La Escritura traspasa el corazón, poniendo al descubierto motivos y deseos que de otro modo permanecerían ocultos (Hebreos 4:12). Dado que el Espíritu actúa a través de ella, la Palabra de Dios no solo es poderosa, sino esencial para comprender la verdad y encontrar la vida verdadera.
Desde el principio, Dios ordenó que se conservaran Sus palabras, como cuando se le dijo a Josué que meditar en la Ley conduciría a una acción fiel y a un éxito sabio (Josué 1:8). Los líderes fueron llamados a leerla públicamente y explicarla con claridad, para que comunidades enteras pudieran oírla y responder (1 Timoteo 4:13).
La propia Escritura subraya que no se desvanecerá, sino que perdurará para siempre (Isaías 40:8), y Jesús afirmó su autoridad duradera hasta en el más mínimo detalle (Mateo 5:18).
La Palabra de Dios ofrece sabiduría a los sencillos (Salmo 19:7), proporciona una guía que las naciones deben ver (Deuteronomio 4:6), advierte del peligro, señala el camino correcto y promete grandes recompensas a quienes la siguen (Salmo 19:10-11).
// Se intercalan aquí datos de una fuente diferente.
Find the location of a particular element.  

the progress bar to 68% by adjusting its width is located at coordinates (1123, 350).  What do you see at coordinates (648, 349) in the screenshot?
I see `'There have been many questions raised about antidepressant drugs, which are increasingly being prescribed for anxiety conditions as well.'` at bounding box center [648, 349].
Comprender la Biblia, por tanto, es encontrar la verdad perdurable de Dios y obtener la sabiduría que toda persona necesita para la vida.
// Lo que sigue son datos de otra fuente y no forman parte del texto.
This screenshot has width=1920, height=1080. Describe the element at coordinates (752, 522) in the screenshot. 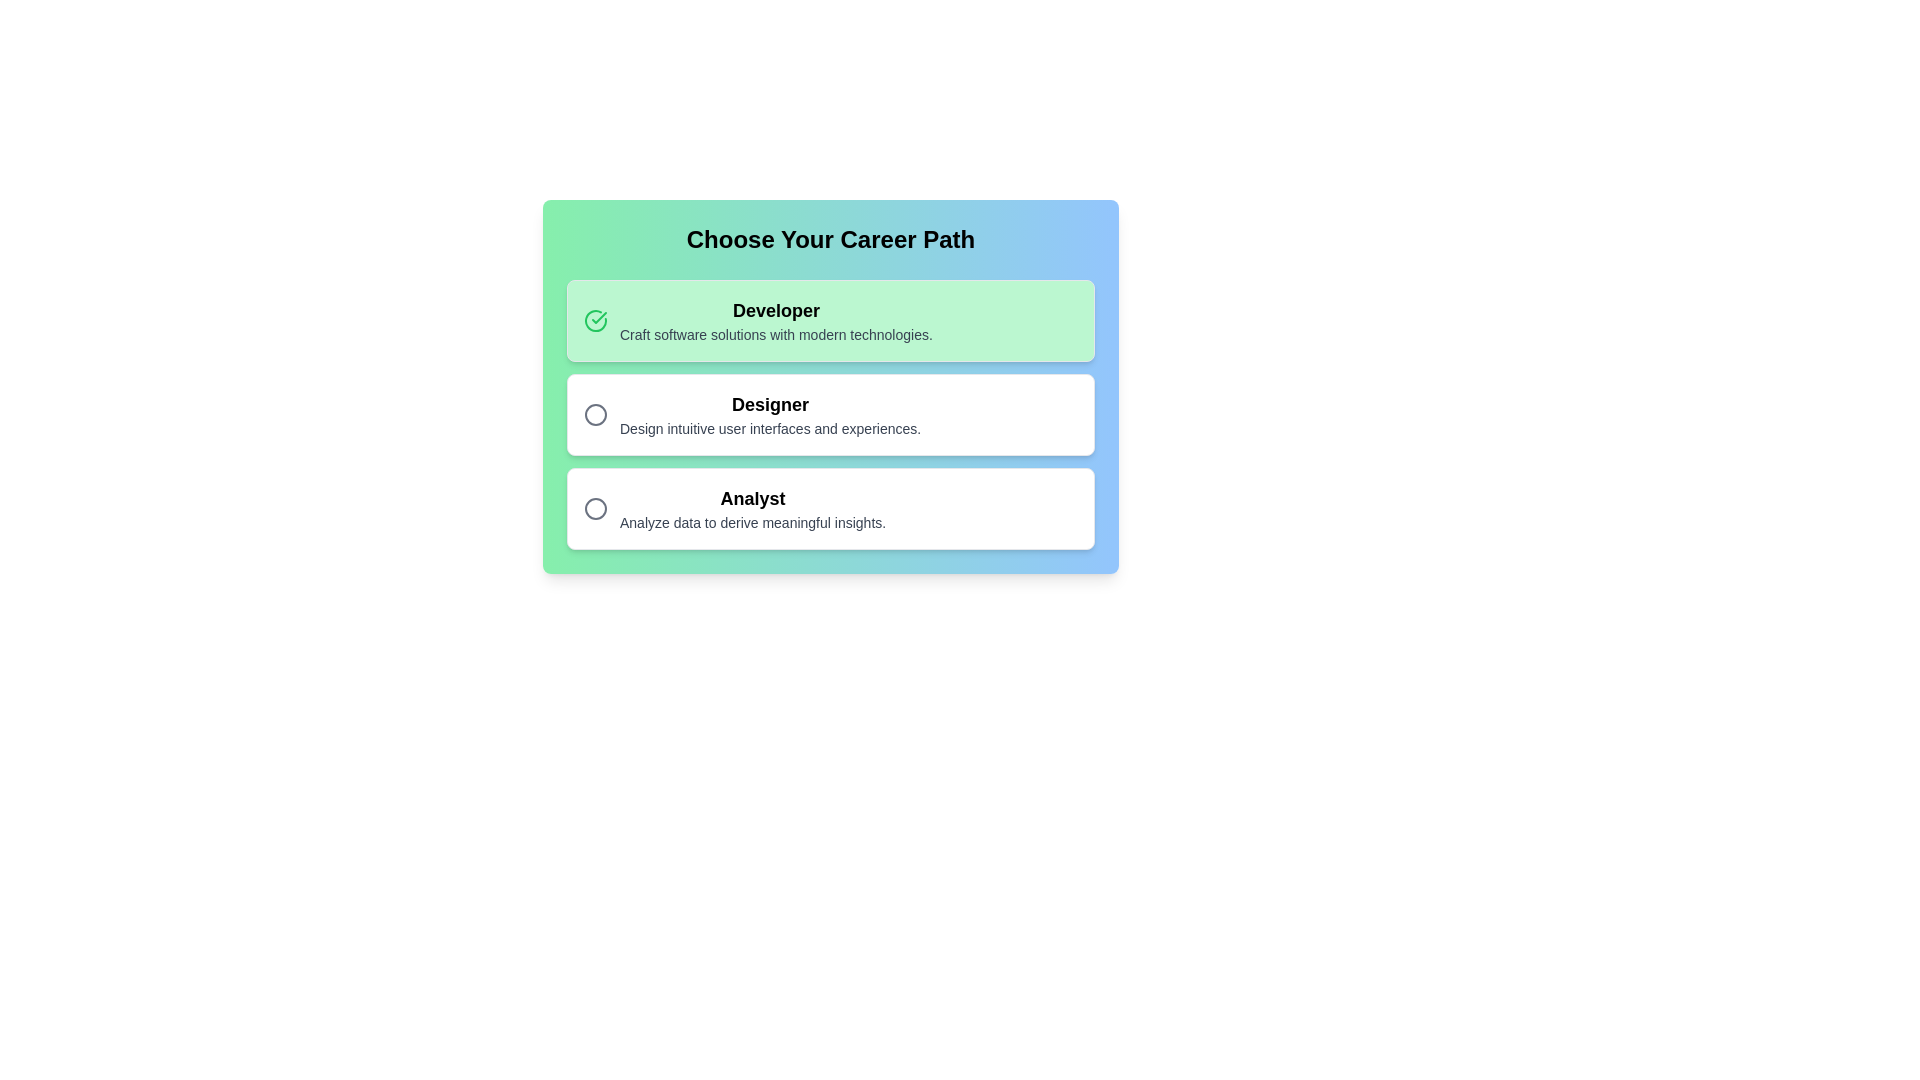

I see `the Text Block element displaying 'Analyze data to derive meaningful insights.' which is located directly below the 'Analyst' label` at that location.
Puesto que Dios dio la Escritura para ser comprendida, la humildad debe ser tu punto de partida. Ven preparado para escuchar, reconociendo su autoridad y confiando en que Dios habla a través de ella. Ora antes y durante la lectura, pidiendo orientación para ver con claridad y responder con fidelidad.
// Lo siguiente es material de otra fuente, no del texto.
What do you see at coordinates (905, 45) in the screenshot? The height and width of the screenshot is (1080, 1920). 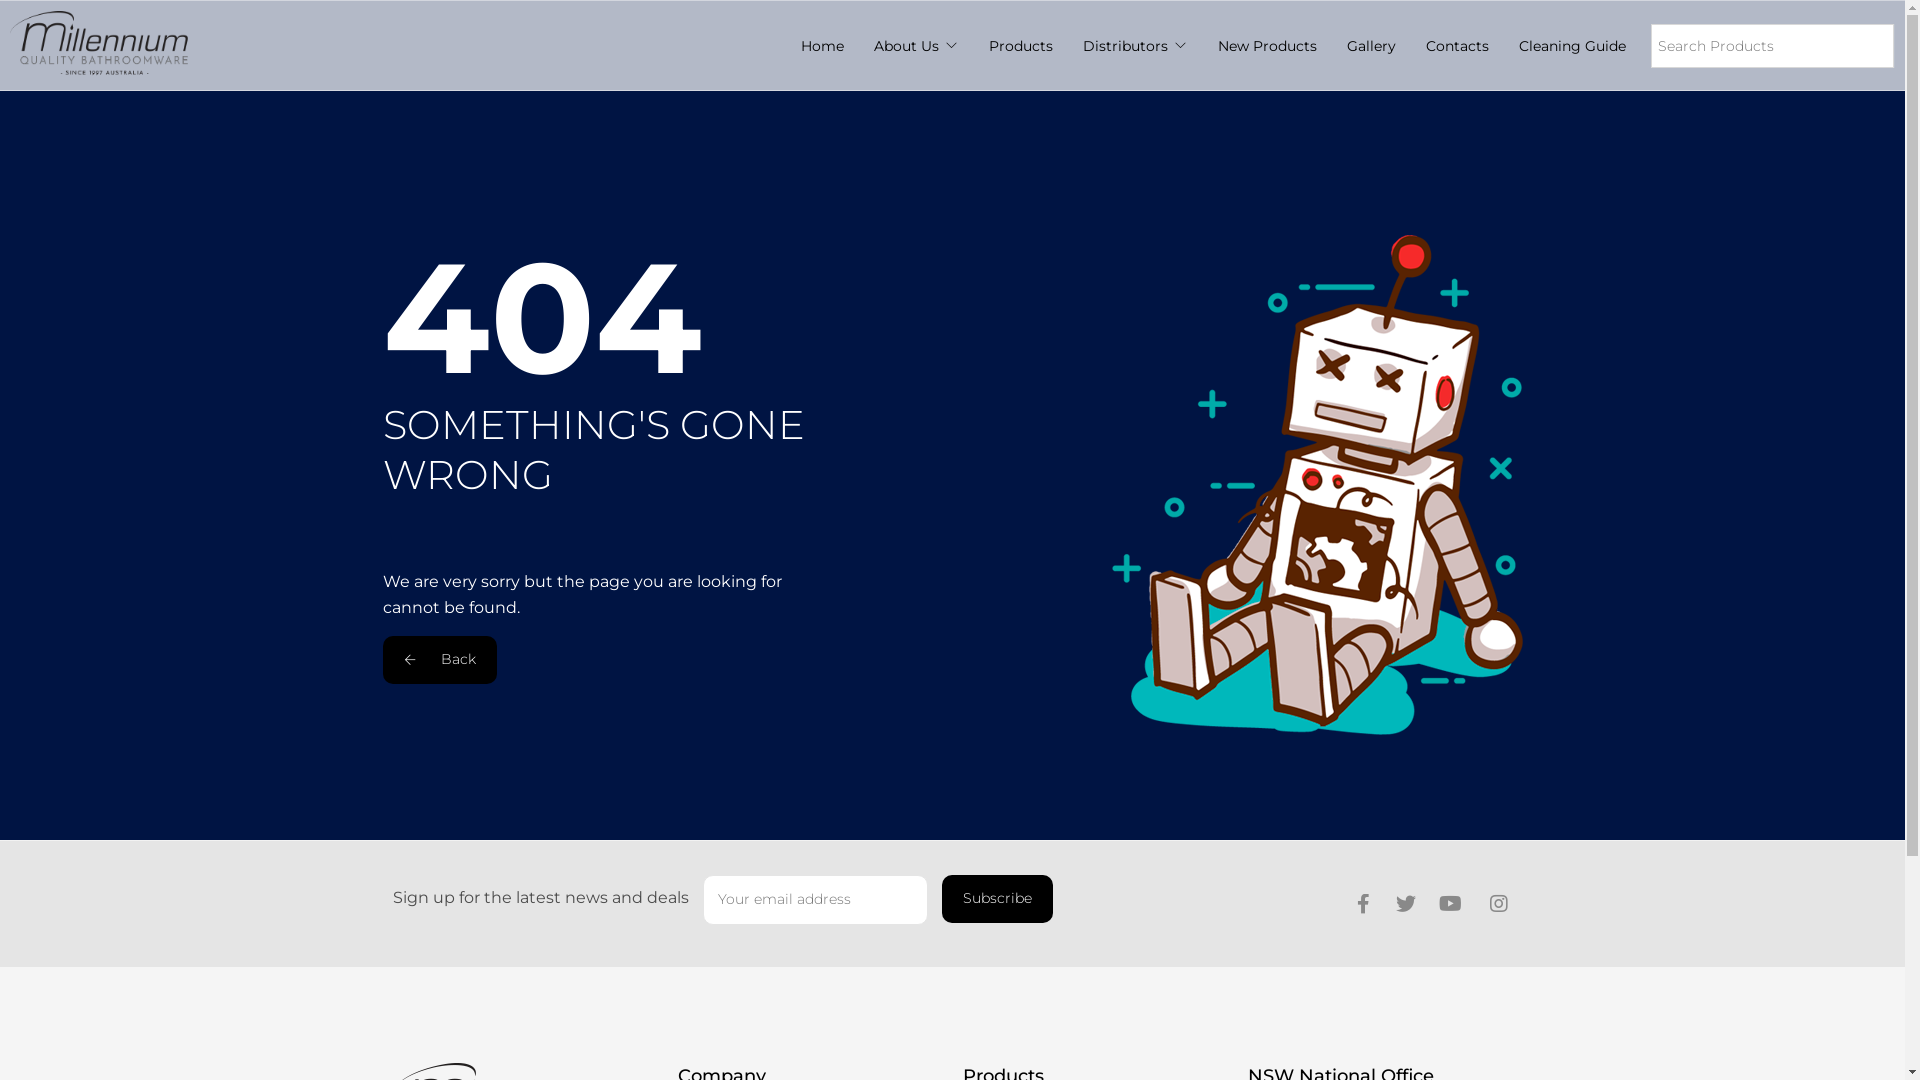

Para comprender mejor las Escrituras, empieza por leer los pasajes dentro de su contexto, siguiendo el flujo de pensamiento a través del párrafo, el capítulo y el libro entero. Al hacerlo, concéntrate en el propósito del autor, el tipo de escritura y cómo encaja cada parte en la historia más amplia centrada en Cristo. Utiliza pasajes sencillos para aclarar otros más difíciles, y ten cuidado de permitir que la Escritura se interprete a sí misma, en lugar de dejar que ideas externas cambien su significado.
Utiliza los recursos que Dios te ha proporcionado, como traducciones confiables, notas de estudio y una enseñanza sólida, para profundizar en tu comprensión. Estas herramientas deben aclarar el texto y proporcionar un trasfondo, pero nunca deben eclipsar o sustituir a la propia Escritura.
Comprende, por último, con los demás. Escucha una predicación fiel, discute lo que estás aprendiendo en grupos más pequeños y habla abiertamente de tus percepciones. La verdadera comprensión se desarrolla a medida que aplicas la verdad de Dios en la vida cotidiana. El objetivo no es simplemente aumentar el conocimiento, sino obtener una imagen más clara de Cristo y vivir de una manera que lo refleje cada día.